Calling May "an unbelievably exciting, unbelievably knowledgeable, unbelievably accomplished individual," Isakson said that May had both his support and that of Georgia's other senator, Saxby Chambliss.

In urging his colleagues to close debate so the full Senate can vote on May's confirmation, Isakson also described her as "a very talented, very deserving person" whom the American Bar Association has unanimously rated as qualified to hold a federal judgeship.

May graduated from the Georgia Institute of Technology with honors in 1993 before earning her law degree in 1998 from the University of Georgia School of Law. From 1998-2000, May clerked for U.S. District Judge Dudley Bowen Jr. in the Southern District of Georgia in Augusta.
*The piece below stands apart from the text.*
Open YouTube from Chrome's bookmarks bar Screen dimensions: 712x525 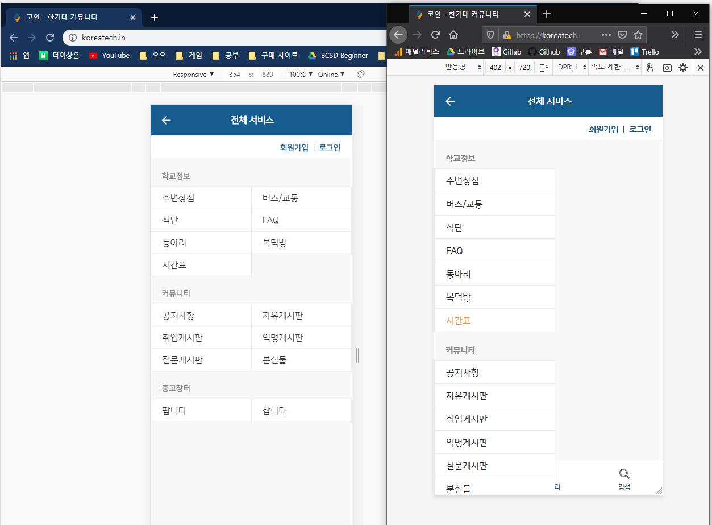(109, 55)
Bowen, now a senior judge, was appointed to the bench by President Jimmy Carter in 1979.

Isakson said that in [the month of] May, when he spoke at the University of Georgia's graduation ceremony, UGA's law school dean "came up to me and said, 'I just want you to know, Mr. Isakson, you nominated one of the smartest people to ever graduate from the law school of the University of Georgia when you nominated Leigh May.'"

"I can't think of a higher or better recommendation, and I commend Leigh May to my colleagues of the Senate with my highest recommendation," Isakson said,

Isakson also thanked President Barack Obama and Obama's former White House counsel, Kathryn Ruemmler, who helped broker a deal that included May between the White House and Georgia's senators last year. In return for allowing May's nomination to the district court bench and that of Atlanta attorney Jill Pryor to the U.S. Court of Appeals for the Eleventh Circuit in Atlanta, Isakson and Chambliss selected candidates for a second seat on the Eleventh Circuit and three more seats on the Northern District bench. In July, the Senate confirmed then-U.S. District Court Chief Judge Julie Carnes to the Eleventh Circuit. Pryor was confirmed in September.

Despite Isakson's urging, 30 Republican senators voted unsuccessfully to continue the filibuster of May's nomination.

On Wednesday, U.S. Senate Majority Leader Harry Reid (D-Nev.), called for votes to end filibusters of three other Georgia judicial nominees who currently awaiting confirmation by the full Senate. Troutman Sanders partner Mark Cohen and DeKalb County State Court Judge Eleanor Ross are awaiting Senate votes for U.S. District Court Northern District of Georgia. Leslie Abrams, an assistant U.S. attorney in Atlanta, is awaiting confirmation for a seat in the Middle District of Georgia in Albany.

The final nominee in the compromise package—Georgia Court of Appeals Judge Michael Boggs—has been stalled in the U.S. Senate Judiciary Committee since last summer after Committee Chairman Patrick Leahy, D-Vt., said he didn't have the votes to send Boggs' nomination to the full Senate for a confirmation vote. Boggs' ascension to the federal bench stalled in the face of national objections based on his voting record as a state legislator, including his support for a constitutional amendment to ban same-sex marriage in Georgia and a strong opposition to reproductive rights that included support for a bill that would establish a public registry on the Internet of doctors who performed abortions.

This week, Isakson told the Huffington Post in Washington that he "supported Mr. Boggs before and I would support him again… but that's up to the president."